To correctly weigh items with positive and negative attitude, scores are computed as follows: the score contribution of items with a positive attitude (i.e. item 2, 4, 6, 8, 10, 12) is the “score rated by the patient minus 1” (pt score–1); the contribution of items with a negative attitude (i.e. items 1, 3, 5, 7, 9, 11) is “5 minus the score rated by the patient” (5–pt score)”. The total score is the sum of all item scores, with a maximum score of 48 (score range is 0–48) while the dimension score is the mean value between the two items related to that dimension. The higher the score, the greater the individual well-being and the milder the symptoms.
Table 1 shows, as a reference, the HSP-SNAP translated in English by a native speaker to be understandable by international readers. A proper translation process including translation and back-translation by an independent group was performed for the English version. The Italian version, validated in this manuscript, is provided as (S1 Table).
Participants
The study was approved by the local ethics committee (GIP 595; date of approval 9/20/2018). We enrolled the first patient on the 30th October 2018 and we concluded the study on the 31th May 2021. The trial was registered on Clinicaltrial.gov (NCT04256681) after the first patient’s recruitment but no changes were done to the protocol during the study. Informed written consent was signed by all study participants or by their parents.
External judges.
External judges were recruited to assess HSP-SNAP comprehensibility and content validity. The evaluation panel for the comprehensibility assessment included a group of clinical experts and two small groups of patients with HSP and healthy subjects. For the content validity assessment, we selected a panel of clinical experts and patients with HSP, according to Lawshe [25,26].
Patients with HSP.
In this multicenter study, patients with HSP were recruited at Scientific Institute E. MEDEA in Bosisio Parini (leading center) and in Pieve di Soligo (Italy) according to the following diagnostic clinical criteria: 1) “pure” or “complicated” genetically determined HSP or 2) not genetically determined paraplegia with the exclusion of all other causes of spasticity through brain and spinal cord imaging studies, metabolic analysis, clinical history data (i.e. pregnancy and or/ delivery complication, Apgar evaluation at birth).

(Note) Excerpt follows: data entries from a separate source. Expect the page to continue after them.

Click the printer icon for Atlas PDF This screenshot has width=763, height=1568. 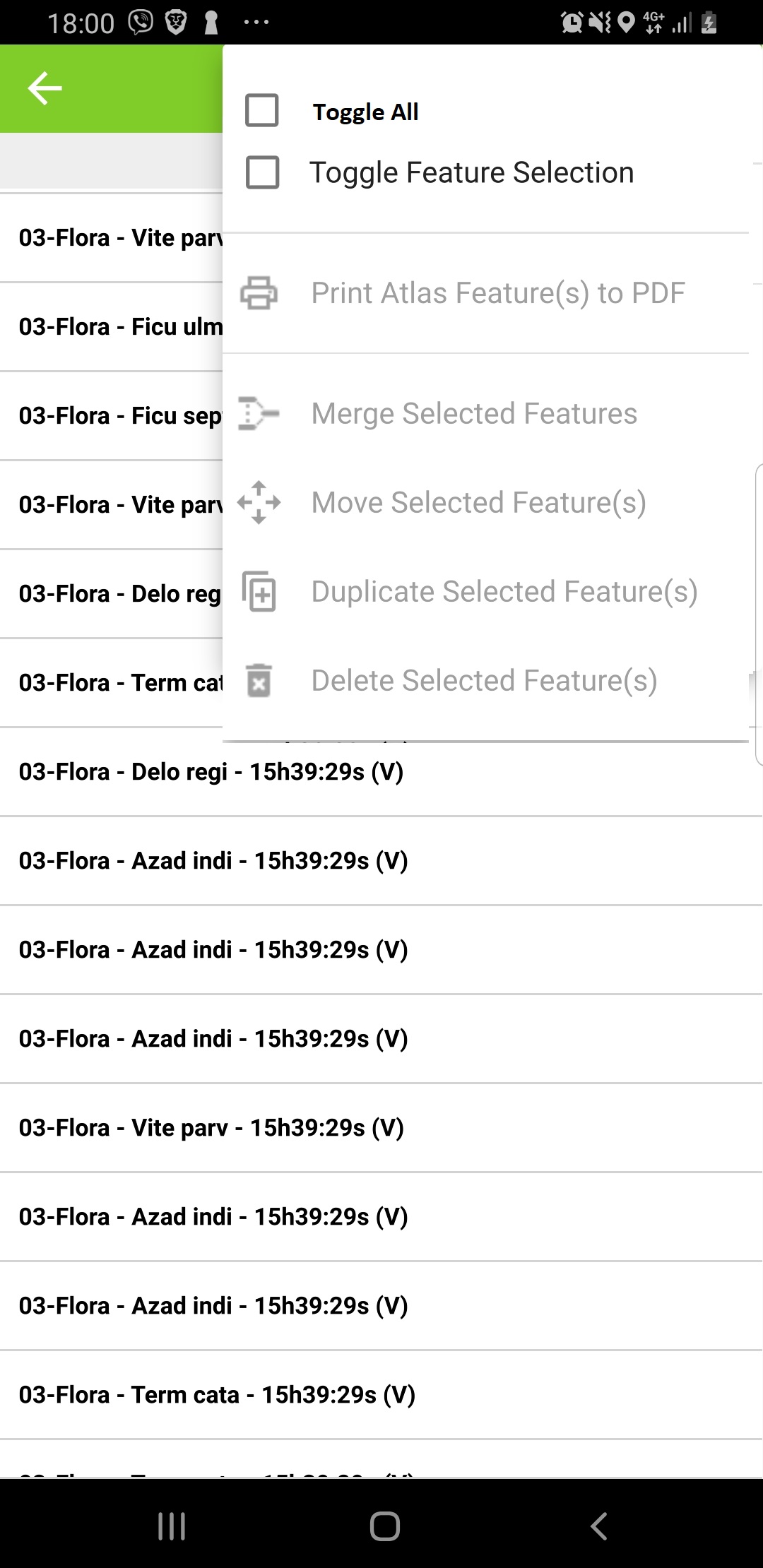pos(259,293)
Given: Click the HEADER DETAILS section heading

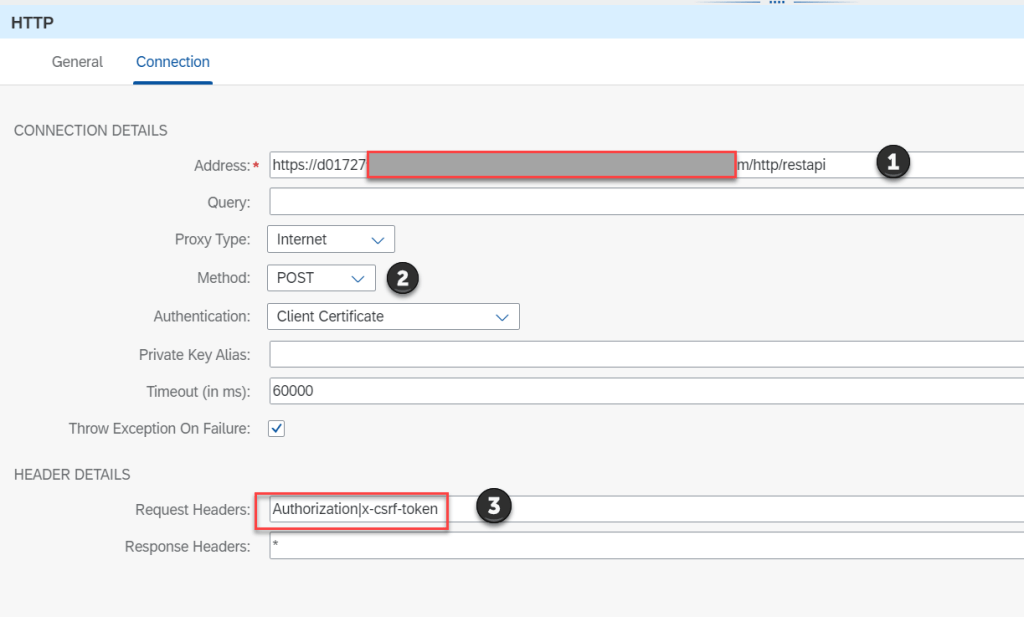Looking at the screenshot, I should click(72, 474).
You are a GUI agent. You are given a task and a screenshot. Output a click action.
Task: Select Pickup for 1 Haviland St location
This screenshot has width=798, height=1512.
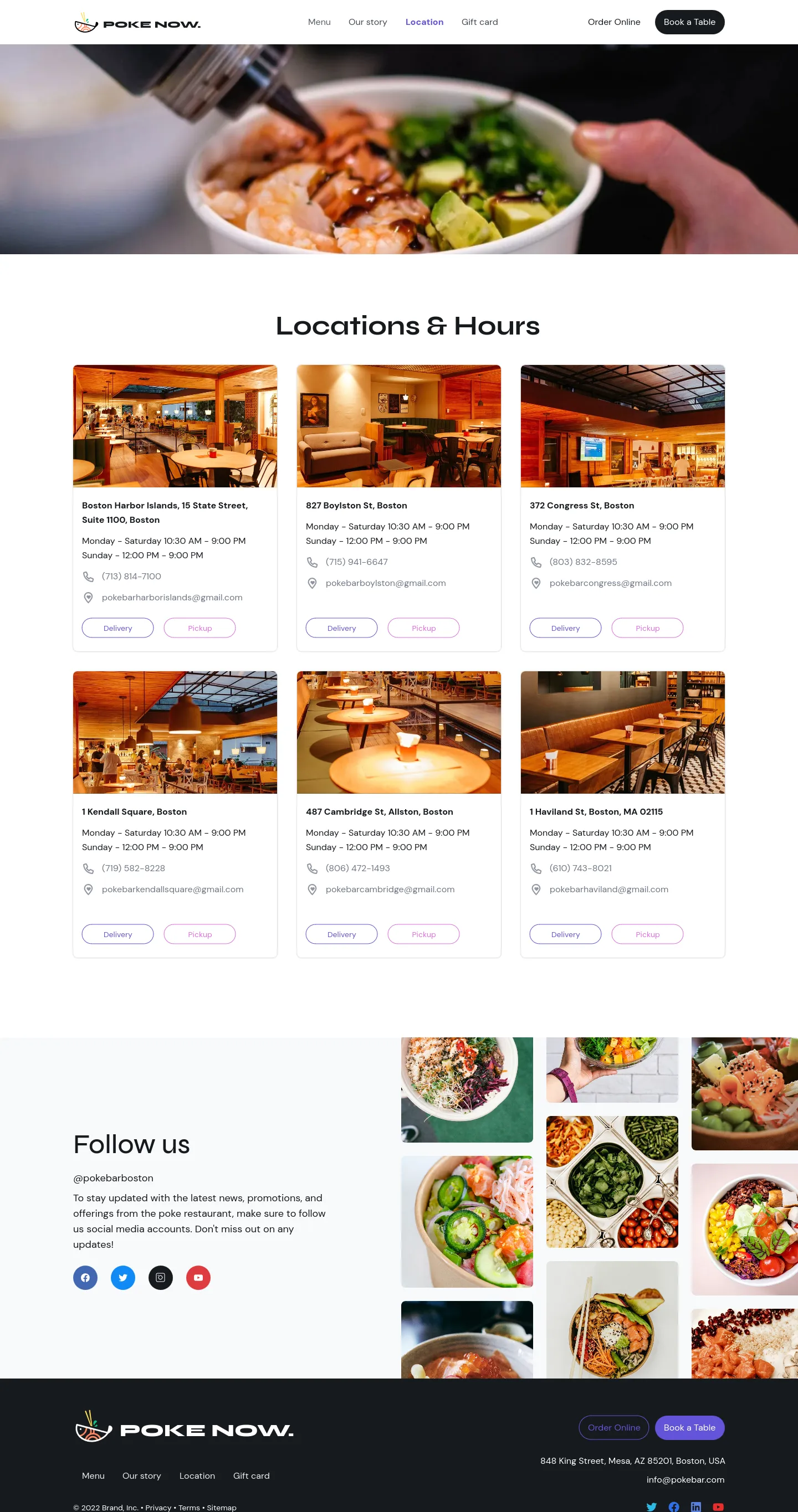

Inclusion criteria were: age above 9 years (which is considered the minimum age at which subjective symptoms can be critically evaluated), ability to walk at least 10 meters (a walking device was allowed). Exclusion criteria included: wheelchair-bound patients, patients with severe orthopedic conditions, cardiovascular dysfunction, psychopathological symptoms, moderate/severe mental retardation or cognitive decline.
To estimate the sample size, the agreement between two measures of HSP-SNAP on two consecutive days (see Study Protocol) was selected as primary outcome measure. Given an acceptable reliability level of 0.6, an expected reliability of 0.8, a power of 0.80 with alpha = 0.05, it was estimated that the number needed to verify the agreement was 39 patients [27,28]. G*Power 3.1.9.4 was used to calculate the sample size.
Study protocol
We designed our protocol following the COSMIN guidelines for studies on measurement properties of patient reported outcome measures. The Cosmin Checklist is provided as (S1 Checklist).
The HSP-SNAP was evaluated by two panels of judges. For the comprehensibility assessment, we asked to 20 judges to verify if the items describe the competency explored in a complete and effective way, both from a structural and linguistic point of view. Each item could be judged as totally comprehensible, partially comprehensible or not comprehensible.
For the content validity assessment, we conducted short semi-structured interviews with 15 judges for their personal point of view on the HSP-SNAP symptoms’ selection. Each item could be valued as essential/necessary, useful but not essential, or not essential/necessary [25,29].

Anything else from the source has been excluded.